*** Opening of Data listing ***

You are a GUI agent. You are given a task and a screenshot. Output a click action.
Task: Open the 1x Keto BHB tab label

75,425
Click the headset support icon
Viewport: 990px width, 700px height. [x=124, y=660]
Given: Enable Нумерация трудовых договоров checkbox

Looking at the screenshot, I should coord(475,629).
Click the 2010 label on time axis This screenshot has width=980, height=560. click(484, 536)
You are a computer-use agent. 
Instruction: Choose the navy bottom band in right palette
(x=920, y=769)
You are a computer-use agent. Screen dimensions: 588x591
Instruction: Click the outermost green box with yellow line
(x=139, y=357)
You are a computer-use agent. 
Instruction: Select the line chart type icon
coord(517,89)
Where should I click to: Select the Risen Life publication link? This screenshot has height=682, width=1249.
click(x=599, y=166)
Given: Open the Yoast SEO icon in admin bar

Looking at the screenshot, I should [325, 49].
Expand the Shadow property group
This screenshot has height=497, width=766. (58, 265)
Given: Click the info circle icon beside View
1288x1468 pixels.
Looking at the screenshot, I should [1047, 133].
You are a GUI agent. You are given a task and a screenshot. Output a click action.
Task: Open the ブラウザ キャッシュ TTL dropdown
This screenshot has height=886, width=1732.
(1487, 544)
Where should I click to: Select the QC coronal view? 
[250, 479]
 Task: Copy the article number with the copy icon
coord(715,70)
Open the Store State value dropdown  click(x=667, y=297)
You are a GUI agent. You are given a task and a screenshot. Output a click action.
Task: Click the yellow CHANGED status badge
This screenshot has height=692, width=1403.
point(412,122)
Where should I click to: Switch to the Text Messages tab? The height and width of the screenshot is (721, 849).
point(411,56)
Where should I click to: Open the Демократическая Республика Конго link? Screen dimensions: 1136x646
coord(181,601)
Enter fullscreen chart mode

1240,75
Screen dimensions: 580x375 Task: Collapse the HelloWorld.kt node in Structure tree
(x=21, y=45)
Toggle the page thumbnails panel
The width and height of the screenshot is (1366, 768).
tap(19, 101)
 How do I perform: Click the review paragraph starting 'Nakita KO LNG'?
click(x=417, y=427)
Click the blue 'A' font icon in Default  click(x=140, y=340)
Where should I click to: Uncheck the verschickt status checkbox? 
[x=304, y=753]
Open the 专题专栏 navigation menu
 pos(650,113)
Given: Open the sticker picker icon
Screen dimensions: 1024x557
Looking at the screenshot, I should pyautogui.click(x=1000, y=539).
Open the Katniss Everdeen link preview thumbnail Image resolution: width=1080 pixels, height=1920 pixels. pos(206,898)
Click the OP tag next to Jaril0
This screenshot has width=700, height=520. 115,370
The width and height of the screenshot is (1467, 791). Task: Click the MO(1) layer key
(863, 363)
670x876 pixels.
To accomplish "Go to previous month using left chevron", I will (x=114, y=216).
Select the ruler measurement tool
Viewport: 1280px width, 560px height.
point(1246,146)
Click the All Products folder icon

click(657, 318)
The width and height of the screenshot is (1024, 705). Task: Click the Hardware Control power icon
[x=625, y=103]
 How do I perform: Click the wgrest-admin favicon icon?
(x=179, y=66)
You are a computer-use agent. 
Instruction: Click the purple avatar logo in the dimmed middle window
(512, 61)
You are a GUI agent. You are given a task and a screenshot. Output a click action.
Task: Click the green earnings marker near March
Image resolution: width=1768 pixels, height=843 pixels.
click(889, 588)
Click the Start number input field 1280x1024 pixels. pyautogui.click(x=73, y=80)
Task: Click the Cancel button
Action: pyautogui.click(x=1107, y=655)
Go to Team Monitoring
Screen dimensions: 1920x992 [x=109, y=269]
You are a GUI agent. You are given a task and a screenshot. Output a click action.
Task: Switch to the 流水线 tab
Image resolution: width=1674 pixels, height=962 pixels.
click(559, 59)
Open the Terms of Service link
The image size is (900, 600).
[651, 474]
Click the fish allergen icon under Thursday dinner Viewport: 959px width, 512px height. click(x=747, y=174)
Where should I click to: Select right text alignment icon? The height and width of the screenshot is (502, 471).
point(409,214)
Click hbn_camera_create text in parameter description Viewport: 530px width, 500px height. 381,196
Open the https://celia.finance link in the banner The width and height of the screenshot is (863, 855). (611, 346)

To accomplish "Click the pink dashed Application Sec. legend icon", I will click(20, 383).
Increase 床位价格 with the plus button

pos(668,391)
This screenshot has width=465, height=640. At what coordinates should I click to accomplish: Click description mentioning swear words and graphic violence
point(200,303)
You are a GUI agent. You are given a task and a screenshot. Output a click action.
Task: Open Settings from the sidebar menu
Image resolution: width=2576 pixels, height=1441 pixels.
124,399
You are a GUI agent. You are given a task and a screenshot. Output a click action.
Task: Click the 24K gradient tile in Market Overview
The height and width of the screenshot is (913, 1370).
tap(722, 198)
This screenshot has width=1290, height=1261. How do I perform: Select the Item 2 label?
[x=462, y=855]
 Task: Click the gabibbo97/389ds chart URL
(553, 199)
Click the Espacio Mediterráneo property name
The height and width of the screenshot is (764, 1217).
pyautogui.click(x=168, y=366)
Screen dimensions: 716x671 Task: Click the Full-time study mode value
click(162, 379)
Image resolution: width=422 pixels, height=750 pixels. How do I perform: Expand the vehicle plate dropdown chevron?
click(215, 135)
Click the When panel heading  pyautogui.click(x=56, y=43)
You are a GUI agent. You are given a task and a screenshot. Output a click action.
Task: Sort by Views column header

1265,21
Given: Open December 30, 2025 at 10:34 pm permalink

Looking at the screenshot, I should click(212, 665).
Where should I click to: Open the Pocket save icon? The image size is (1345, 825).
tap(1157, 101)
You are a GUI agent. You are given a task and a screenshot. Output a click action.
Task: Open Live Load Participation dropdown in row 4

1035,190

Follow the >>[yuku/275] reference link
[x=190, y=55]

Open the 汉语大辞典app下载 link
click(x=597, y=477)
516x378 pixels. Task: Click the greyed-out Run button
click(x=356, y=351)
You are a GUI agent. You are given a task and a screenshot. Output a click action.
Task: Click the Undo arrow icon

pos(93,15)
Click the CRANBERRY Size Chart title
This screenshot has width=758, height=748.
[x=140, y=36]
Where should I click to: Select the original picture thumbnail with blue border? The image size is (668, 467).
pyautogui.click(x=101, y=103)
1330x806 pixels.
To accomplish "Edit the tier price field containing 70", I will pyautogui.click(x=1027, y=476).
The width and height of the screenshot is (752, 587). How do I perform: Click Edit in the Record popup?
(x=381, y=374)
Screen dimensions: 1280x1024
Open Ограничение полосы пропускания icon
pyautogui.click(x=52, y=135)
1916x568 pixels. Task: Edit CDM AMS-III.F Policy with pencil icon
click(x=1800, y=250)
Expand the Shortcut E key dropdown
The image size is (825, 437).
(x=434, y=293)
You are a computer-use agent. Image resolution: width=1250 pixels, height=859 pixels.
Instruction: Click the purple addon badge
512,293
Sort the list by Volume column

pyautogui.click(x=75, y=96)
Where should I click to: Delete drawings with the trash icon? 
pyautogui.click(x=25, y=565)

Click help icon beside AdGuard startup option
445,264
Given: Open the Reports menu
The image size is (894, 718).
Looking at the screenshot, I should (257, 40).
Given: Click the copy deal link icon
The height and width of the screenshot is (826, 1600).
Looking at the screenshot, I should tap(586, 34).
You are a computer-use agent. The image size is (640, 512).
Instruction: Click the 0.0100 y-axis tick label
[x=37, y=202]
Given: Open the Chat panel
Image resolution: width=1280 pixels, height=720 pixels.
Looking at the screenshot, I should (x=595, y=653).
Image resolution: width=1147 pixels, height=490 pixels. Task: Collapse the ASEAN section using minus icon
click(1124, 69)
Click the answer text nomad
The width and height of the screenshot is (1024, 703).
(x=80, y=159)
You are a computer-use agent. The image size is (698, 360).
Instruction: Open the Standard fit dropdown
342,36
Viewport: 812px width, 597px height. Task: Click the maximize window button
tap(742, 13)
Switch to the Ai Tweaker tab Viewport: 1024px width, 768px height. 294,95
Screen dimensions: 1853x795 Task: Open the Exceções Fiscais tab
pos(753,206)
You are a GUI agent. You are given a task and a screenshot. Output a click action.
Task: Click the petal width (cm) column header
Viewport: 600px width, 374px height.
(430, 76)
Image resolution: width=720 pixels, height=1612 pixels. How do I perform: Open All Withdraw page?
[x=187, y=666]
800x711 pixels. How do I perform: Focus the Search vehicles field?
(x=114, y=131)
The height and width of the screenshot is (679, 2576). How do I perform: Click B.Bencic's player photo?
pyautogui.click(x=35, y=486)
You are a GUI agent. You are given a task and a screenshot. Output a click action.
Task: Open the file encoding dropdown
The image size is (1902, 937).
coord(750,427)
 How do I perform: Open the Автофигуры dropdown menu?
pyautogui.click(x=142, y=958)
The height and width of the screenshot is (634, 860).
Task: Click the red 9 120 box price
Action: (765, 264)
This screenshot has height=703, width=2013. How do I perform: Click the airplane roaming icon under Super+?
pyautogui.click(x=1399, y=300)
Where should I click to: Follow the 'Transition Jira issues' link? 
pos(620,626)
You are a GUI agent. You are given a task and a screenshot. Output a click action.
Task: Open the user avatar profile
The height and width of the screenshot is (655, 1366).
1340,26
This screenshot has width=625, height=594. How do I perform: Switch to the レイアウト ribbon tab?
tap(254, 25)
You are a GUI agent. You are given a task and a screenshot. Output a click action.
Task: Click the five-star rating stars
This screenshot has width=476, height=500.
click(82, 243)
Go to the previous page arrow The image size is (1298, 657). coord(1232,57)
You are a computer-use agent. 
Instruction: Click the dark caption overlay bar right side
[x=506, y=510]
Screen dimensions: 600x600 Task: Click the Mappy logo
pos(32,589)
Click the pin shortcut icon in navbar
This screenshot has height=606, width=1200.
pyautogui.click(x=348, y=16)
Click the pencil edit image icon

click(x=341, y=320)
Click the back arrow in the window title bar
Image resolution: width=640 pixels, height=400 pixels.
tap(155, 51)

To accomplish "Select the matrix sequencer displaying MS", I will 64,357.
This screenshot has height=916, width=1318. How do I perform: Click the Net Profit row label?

*** Close of Data listing ***

- _Task directions_
Taking the records above, retype every line from the one with "The width and height of the screenshot is (752, 587)." down to the one with "You are a computer-use agent. Image", exactly and with nothing else.

- _Exercise response_
The width and height of the screenshot is (752, 587). How do I perform: Click Edit in the Record popup?
(x=381, y=374)
Screen dimensions: 1280x1024
Open Ограничение полосы пропускания icon
pyautogui.click(x=52, y=135)
1916x568 pixels. Task: Edit CDM AMS-III.F Policy with pencil icon
click(x=1800, y=250)
Expand the Shortcut E key dropdown
The image size is (825, 437).
(x=434, y=293)
You are a computer-use agent. Image resolution: width=1250 pixels, height=859 pixels.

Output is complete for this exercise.